== Segment start ==
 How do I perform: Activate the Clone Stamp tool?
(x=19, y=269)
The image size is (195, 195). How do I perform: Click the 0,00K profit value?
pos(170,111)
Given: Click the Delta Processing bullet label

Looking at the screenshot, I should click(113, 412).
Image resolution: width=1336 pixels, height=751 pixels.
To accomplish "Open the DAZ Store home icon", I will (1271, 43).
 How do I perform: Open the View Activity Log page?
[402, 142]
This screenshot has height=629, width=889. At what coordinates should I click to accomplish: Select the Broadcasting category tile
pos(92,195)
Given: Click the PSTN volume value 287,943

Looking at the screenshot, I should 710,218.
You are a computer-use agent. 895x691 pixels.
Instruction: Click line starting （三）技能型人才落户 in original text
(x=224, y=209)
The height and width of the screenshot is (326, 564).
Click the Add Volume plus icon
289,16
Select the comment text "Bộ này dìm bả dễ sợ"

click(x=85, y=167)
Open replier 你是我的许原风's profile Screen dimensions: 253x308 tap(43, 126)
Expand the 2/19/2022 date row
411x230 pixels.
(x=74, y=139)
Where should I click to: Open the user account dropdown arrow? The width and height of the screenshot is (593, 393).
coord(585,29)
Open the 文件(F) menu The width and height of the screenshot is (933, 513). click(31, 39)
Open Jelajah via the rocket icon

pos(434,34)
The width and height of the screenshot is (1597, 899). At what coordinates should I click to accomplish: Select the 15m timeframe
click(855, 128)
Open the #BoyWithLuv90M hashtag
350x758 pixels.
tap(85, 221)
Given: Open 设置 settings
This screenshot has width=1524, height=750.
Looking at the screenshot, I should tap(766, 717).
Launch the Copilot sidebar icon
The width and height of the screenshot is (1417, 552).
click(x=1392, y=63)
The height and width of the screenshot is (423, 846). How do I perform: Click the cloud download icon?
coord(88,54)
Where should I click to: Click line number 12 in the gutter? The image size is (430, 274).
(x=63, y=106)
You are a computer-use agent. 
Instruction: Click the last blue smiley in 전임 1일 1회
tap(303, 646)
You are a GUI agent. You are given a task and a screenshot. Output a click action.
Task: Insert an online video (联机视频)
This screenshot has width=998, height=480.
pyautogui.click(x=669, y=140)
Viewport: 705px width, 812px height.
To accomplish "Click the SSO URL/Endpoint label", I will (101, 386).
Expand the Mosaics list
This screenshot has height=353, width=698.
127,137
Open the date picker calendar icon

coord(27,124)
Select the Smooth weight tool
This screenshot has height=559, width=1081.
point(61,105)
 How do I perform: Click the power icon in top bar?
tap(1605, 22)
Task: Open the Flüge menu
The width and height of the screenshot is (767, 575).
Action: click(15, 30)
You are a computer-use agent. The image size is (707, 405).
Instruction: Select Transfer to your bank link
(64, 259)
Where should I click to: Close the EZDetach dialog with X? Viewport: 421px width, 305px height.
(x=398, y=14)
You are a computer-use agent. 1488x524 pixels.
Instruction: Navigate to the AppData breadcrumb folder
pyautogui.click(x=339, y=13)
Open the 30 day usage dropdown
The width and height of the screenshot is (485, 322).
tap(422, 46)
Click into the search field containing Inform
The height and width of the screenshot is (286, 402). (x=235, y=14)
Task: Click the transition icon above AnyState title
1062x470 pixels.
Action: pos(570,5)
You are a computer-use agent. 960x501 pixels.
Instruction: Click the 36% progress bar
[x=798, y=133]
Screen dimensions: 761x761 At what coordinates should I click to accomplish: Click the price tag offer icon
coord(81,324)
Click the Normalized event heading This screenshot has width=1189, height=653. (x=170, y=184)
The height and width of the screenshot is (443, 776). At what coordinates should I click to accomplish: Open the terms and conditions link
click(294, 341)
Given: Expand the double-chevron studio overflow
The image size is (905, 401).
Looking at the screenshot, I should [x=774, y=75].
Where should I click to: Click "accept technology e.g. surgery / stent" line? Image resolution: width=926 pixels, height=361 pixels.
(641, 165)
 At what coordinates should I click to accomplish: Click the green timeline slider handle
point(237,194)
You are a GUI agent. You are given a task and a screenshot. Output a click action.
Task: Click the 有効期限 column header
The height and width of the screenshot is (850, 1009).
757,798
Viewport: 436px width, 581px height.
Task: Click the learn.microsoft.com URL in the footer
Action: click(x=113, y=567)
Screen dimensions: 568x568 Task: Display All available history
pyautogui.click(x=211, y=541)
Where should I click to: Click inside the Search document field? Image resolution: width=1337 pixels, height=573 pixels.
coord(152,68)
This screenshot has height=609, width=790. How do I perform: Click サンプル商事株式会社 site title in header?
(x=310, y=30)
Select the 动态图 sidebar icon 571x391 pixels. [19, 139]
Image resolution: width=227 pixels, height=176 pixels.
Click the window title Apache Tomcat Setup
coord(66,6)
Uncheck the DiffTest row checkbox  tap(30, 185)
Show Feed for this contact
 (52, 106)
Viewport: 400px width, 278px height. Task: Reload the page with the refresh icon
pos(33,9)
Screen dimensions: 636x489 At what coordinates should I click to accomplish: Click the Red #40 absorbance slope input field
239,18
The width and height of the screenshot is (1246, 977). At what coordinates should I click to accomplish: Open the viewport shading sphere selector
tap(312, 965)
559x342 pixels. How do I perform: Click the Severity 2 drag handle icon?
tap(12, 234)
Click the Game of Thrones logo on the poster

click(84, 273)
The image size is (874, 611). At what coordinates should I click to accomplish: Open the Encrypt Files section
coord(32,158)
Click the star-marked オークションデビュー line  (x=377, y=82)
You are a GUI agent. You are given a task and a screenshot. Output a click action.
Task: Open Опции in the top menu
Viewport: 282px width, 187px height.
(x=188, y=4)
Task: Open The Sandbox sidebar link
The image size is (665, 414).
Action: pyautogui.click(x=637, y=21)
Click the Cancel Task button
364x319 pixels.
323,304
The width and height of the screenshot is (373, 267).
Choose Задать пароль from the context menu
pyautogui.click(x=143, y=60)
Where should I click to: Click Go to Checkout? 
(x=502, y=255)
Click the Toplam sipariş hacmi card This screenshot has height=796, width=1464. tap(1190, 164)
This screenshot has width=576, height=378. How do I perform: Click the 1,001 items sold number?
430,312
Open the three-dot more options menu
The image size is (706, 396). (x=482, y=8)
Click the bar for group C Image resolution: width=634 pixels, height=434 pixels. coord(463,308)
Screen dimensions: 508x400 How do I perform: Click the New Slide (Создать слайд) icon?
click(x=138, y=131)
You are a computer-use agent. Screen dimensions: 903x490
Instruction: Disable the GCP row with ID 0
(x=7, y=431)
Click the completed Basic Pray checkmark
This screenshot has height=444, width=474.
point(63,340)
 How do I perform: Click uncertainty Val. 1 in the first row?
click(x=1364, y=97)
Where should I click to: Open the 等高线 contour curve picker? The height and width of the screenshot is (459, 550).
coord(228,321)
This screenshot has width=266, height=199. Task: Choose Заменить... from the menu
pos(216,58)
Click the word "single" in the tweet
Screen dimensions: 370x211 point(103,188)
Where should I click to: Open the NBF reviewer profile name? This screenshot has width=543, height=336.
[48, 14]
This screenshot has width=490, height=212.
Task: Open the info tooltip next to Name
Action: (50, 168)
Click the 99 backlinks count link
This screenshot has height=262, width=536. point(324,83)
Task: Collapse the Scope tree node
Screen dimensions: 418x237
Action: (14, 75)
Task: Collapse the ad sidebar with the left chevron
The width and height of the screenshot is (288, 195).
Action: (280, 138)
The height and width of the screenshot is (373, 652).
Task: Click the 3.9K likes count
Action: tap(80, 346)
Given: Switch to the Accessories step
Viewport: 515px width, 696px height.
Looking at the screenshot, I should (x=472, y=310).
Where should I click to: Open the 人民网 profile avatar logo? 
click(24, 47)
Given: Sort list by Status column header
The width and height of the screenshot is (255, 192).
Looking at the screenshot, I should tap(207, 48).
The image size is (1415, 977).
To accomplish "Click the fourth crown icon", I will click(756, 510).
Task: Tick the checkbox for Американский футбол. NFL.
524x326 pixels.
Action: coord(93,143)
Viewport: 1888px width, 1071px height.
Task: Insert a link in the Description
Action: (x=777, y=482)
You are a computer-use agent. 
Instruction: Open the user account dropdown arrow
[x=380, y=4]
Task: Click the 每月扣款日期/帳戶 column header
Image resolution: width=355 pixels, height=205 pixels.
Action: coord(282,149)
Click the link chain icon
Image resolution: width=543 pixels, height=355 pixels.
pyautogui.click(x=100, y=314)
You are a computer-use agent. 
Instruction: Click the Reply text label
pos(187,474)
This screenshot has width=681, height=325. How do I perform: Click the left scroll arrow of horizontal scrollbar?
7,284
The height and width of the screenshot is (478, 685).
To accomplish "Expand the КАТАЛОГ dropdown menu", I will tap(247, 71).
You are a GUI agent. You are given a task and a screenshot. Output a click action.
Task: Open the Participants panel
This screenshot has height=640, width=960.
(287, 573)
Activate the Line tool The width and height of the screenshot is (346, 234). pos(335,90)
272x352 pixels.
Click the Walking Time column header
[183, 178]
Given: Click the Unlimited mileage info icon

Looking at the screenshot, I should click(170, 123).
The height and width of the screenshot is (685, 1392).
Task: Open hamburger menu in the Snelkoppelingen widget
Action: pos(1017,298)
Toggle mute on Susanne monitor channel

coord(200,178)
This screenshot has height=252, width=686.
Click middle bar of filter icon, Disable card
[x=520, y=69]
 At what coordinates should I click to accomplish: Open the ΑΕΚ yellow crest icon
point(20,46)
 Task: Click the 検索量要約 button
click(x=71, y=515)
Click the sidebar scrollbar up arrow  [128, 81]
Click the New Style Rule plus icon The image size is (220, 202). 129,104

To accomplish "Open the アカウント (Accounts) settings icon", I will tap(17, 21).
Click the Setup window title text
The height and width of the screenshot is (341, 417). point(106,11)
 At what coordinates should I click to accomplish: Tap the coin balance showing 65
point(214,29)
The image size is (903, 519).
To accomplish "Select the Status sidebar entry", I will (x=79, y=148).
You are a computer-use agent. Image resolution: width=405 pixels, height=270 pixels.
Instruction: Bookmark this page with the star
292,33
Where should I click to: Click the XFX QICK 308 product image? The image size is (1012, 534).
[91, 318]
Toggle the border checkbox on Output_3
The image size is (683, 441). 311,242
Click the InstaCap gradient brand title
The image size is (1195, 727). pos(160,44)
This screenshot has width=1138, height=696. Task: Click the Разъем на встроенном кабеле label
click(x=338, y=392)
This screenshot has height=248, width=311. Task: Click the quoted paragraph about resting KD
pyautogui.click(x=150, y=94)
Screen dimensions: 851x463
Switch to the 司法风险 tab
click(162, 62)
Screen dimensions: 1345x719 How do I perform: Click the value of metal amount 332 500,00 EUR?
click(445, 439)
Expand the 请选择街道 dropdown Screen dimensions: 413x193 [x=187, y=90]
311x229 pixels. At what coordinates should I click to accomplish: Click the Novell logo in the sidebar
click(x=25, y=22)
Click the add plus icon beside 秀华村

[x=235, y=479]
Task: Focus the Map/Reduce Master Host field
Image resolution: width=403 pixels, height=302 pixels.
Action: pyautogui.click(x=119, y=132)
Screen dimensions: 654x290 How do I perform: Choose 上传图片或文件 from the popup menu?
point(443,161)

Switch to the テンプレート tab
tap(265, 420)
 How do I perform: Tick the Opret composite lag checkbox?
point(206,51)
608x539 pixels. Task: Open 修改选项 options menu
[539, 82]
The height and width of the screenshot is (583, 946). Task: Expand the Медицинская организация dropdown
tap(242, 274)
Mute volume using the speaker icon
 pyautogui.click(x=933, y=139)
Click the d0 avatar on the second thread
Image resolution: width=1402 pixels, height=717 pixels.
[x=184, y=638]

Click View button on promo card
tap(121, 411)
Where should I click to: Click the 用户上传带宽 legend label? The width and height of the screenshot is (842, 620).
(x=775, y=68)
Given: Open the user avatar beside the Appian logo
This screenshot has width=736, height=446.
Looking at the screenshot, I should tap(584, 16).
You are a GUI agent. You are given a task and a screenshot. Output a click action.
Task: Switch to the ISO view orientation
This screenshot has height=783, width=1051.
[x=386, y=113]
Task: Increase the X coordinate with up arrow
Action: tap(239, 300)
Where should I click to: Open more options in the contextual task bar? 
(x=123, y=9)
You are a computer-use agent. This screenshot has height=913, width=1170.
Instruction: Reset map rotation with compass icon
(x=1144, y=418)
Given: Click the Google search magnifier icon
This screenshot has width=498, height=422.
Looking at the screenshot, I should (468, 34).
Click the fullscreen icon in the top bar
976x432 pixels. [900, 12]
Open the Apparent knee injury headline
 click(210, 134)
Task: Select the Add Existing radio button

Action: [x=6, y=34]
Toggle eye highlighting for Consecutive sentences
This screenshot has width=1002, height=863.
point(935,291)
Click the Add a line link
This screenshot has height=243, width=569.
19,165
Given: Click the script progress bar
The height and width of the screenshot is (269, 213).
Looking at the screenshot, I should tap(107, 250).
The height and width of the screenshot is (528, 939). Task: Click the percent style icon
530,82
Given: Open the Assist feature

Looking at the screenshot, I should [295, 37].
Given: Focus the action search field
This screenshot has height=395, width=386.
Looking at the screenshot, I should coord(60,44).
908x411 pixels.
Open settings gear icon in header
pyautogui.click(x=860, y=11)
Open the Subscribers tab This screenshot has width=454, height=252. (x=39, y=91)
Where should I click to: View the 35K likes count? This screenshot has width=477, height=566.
== Segment end ==
§ What is needed
Each line of the entries where the string "Status" occurs should be shown.

§ Result
Given: Sort list by Status column header
To accomplish "Select the Status sidebar entry", I will (x=79, y=148).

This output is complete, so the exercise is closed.